Approda al porto di Orecchio Acerbo la Nave dei folli di Marco Taddei e Michele Rocchetti e lo fa con Brandano, un capitano un po’ Ulisse un po’ eroe picaresco, specialista nello schiacciare pisolini, che ha fatto un sogno rivelatore: la terra non è piatta come un tappeto, ma tonda come una botte. Dal villaggio di Saggionia, Brandano parte all’avventura con un vascello bucato e una ciurma di reietti da tutti considerati folli così composta: Calcippa, pelatore di cipolle; Mordacchio, zufolatore di pollici; Prigola, bestemmiatore aggraziato; Narrone che di notte dice di trasformarsi in upupa, Carpalin che cerca di spiccare mele dall’albero maestro e altri matti d’ogni tipo che stavano sotto il flagello di Morello, maestro di ponte.
Di avventura in avventura, diretti verso Oriente, giungono in terre inesplorate, incontrano draghi, Kraken, monti alla fine del mondo e fanciulle sapienti come Porfiria figlia del re dell’Isola dei Sonnambuli che s’imbarca clandestina sulla Nave dei folli perché vuole conoscere il mondo e non ne può più di vivere in quell’isola di morti di sonno. Porfiria, tra l’altro, si rivela molto utile a quella ciurma di strampalati, infatti insegna loro a riconoscere le costellazioni e ad orientarsi grazie ad esse. Il viaggio non si arresta neanche quando, raggiunte navigando le viscere della terra, arrivano all’inferno. E come si esce dall’inferno? A piedi e salendo scale per giorni e giorni fino ad arrivare… indovinate un po’? Proprio vicino casa, accolti con tutti gli onori dagli increduli abitanti di Saggionia.

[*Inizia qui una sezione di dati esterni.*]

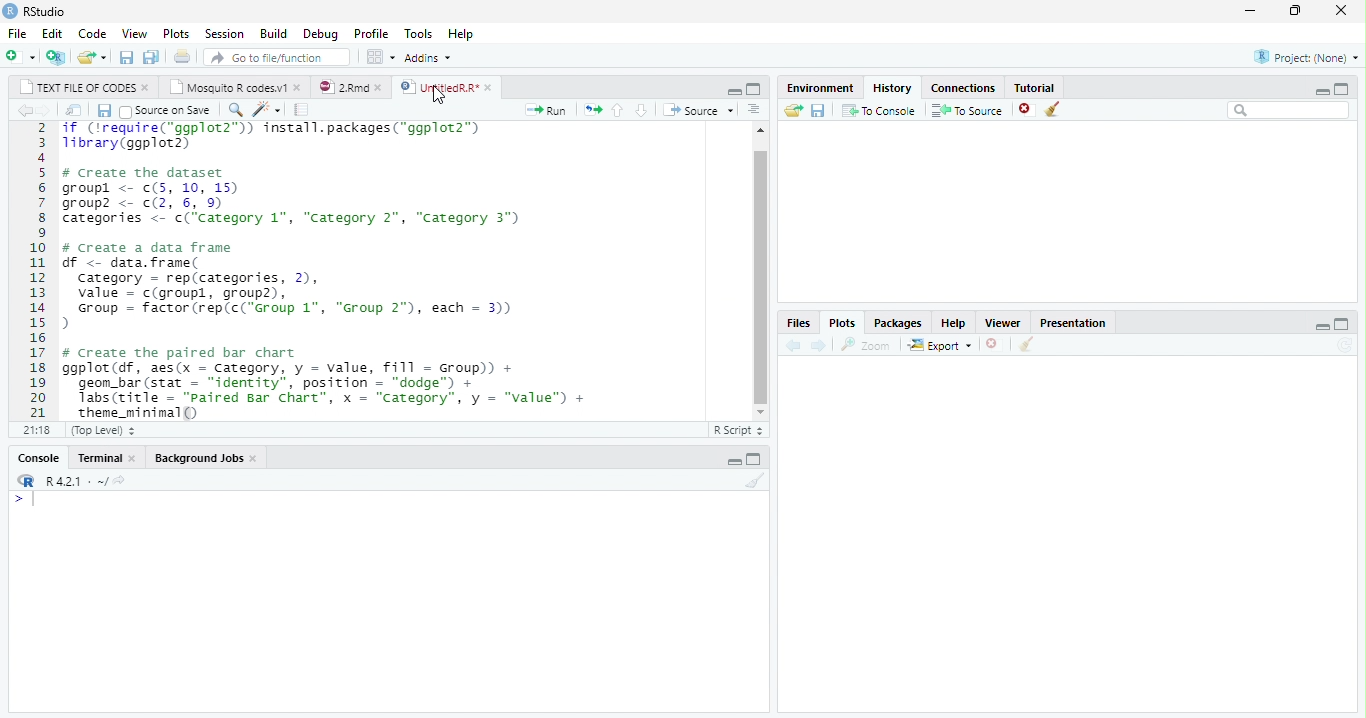 The width and height of the screenshot is (1366, 718). What do you see at coordinates (891, 87) in the screenshot?
I see `history` at bounding box center [891, 87].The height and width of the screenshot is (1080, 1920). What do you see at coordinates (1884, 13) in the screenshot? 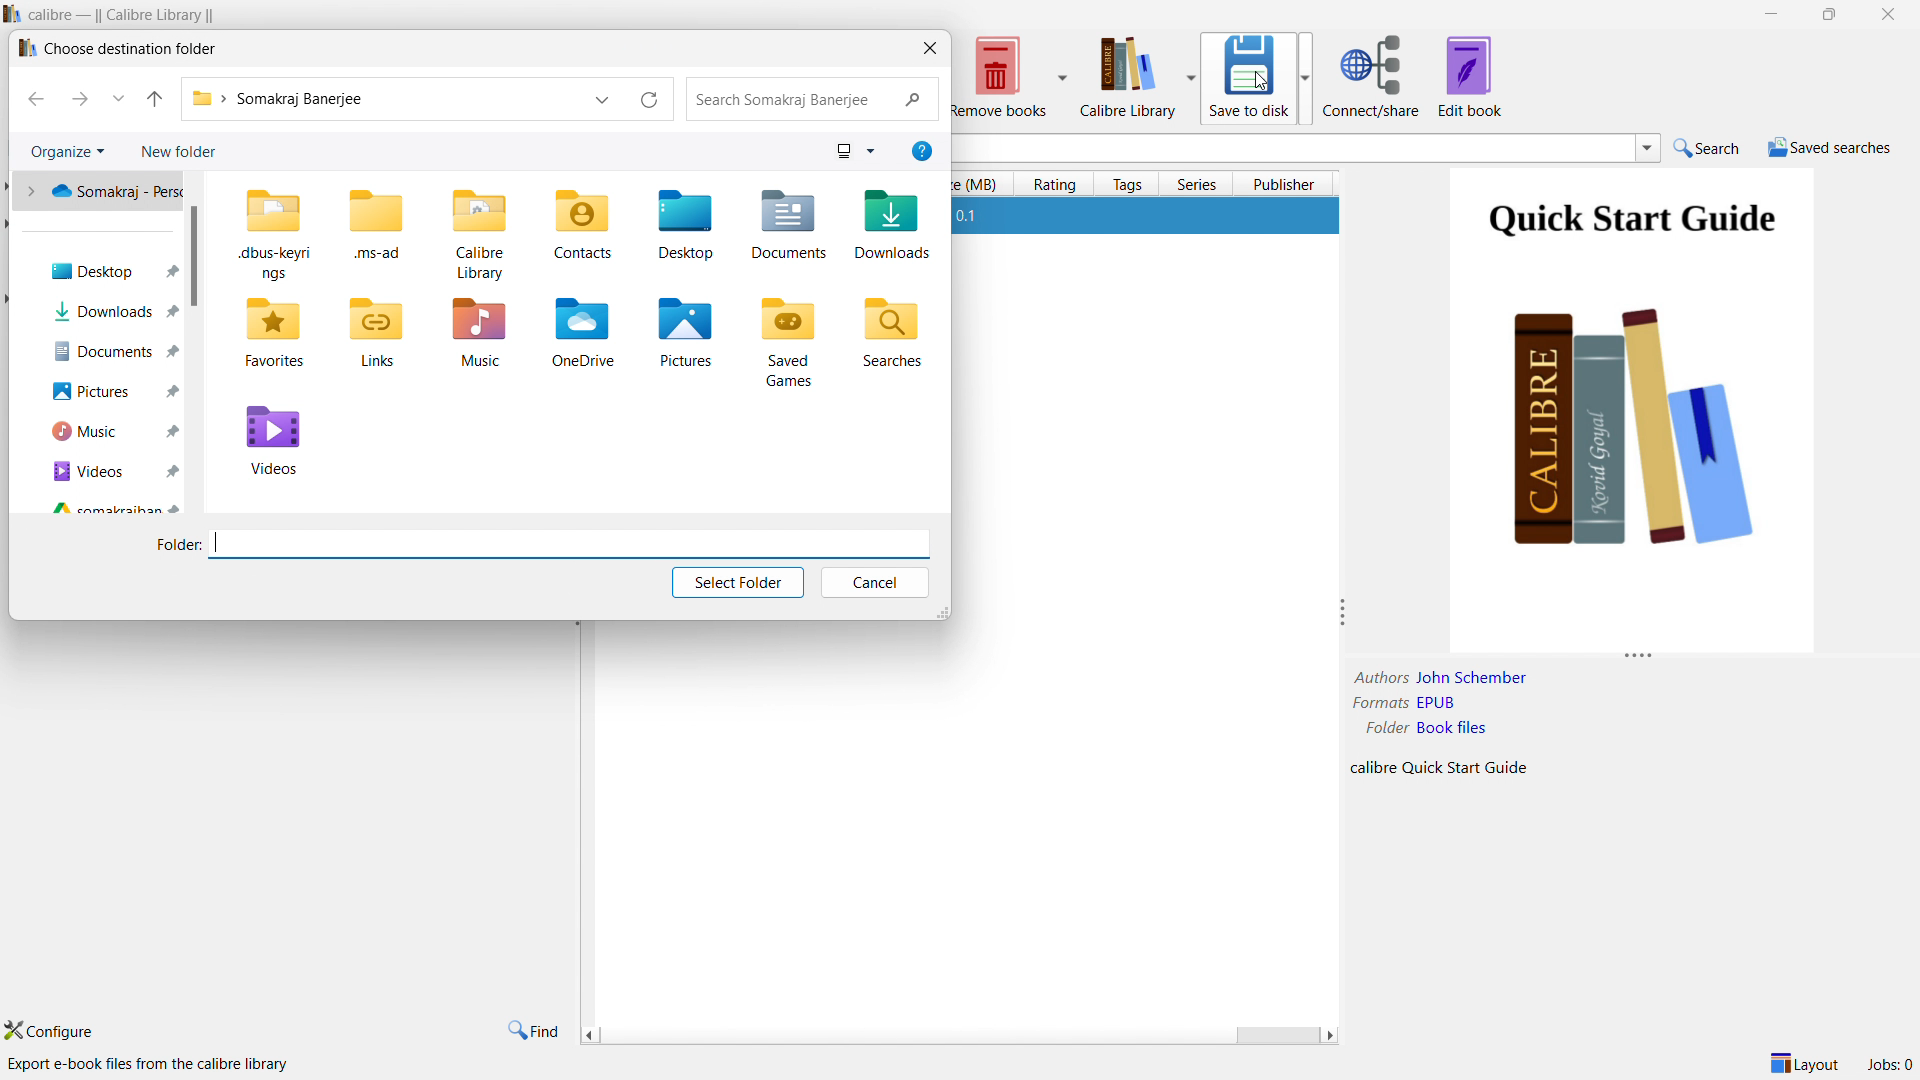
I see `close` at bounding box center [1884, 13].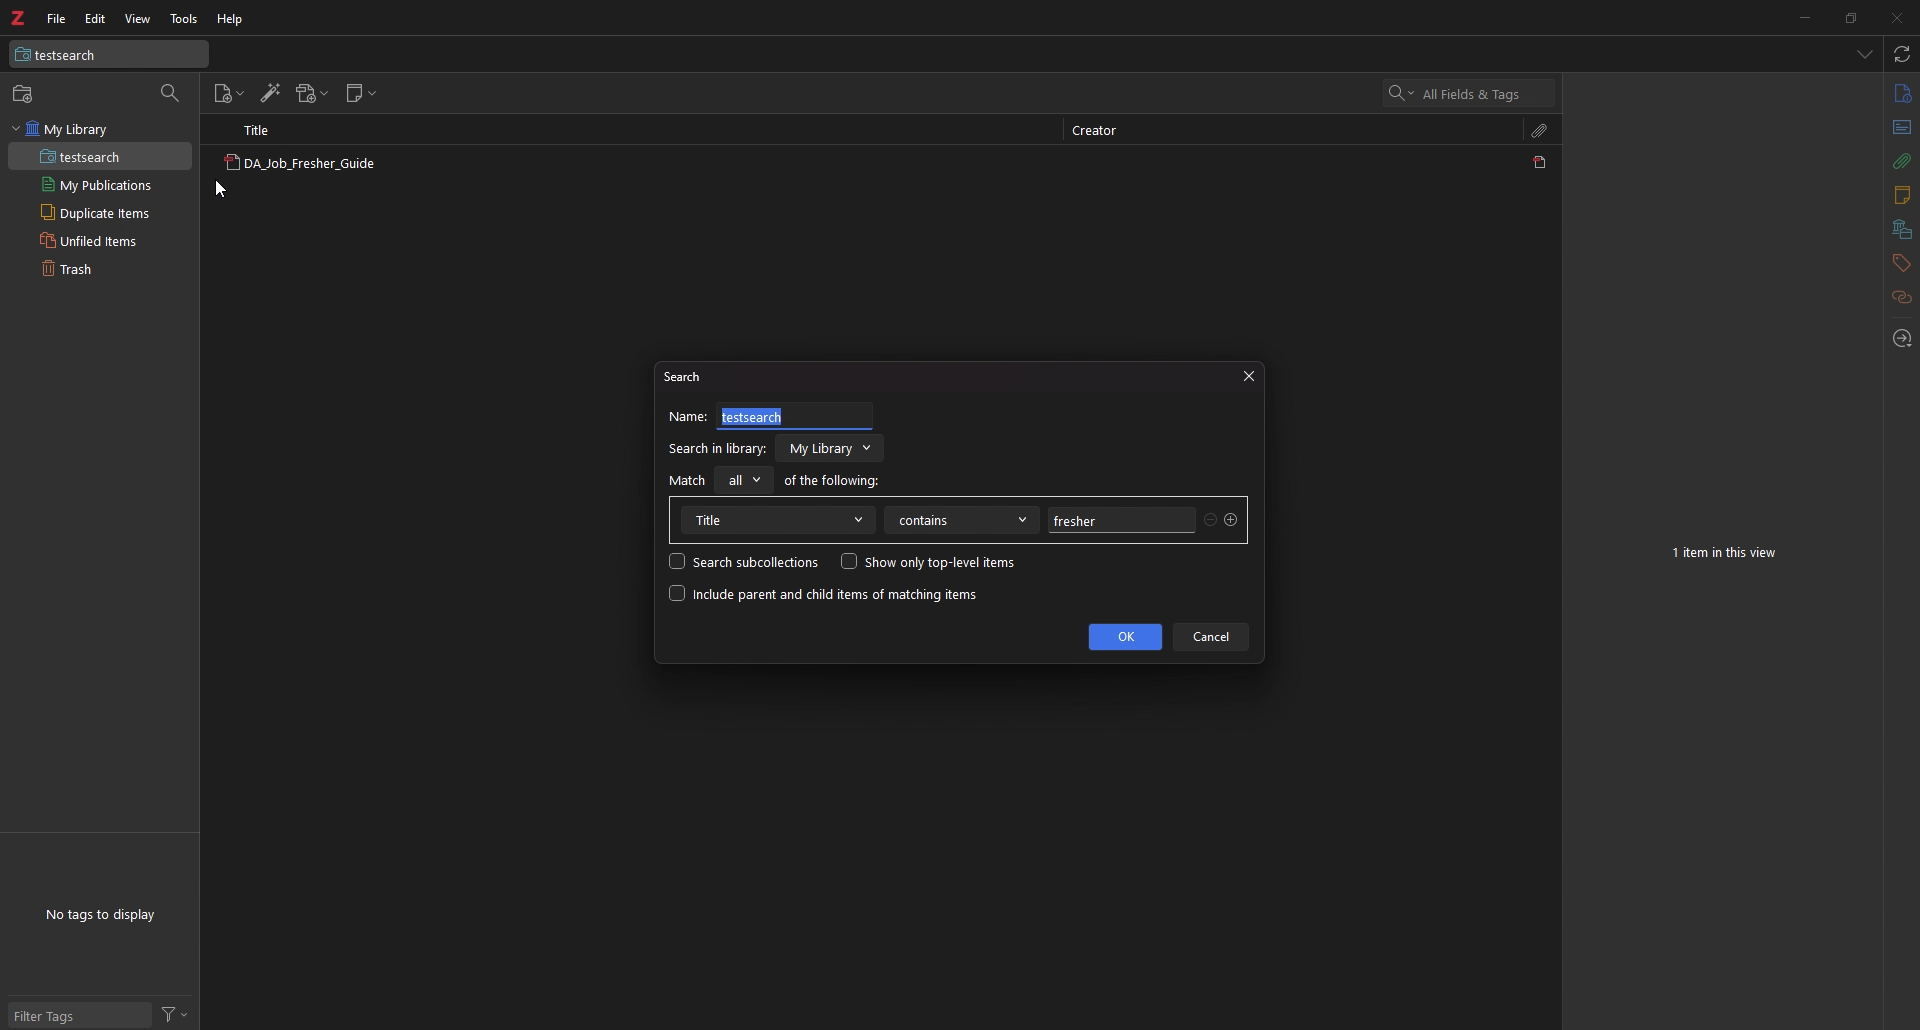 The width and height of the screenshot is (1920, 1030). I want to click on close, so click(1895, 17).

Un libro sull’originalità della diversità, sull’accettazione dell’altro e dell’altrove, sull’apertura e sulla scoperta. Abbiamo bisogno, in questo periodo più che mai, di libri come questi, che ci insegnano che un clandestino può essere una risorsa e che nei folli c’è sempre un po’ di genialità. Le illustrazioni e il linguaggio usato, poi, richiamano a un mondo antico e fiabesco, un mondo perfetto per una nave di folli.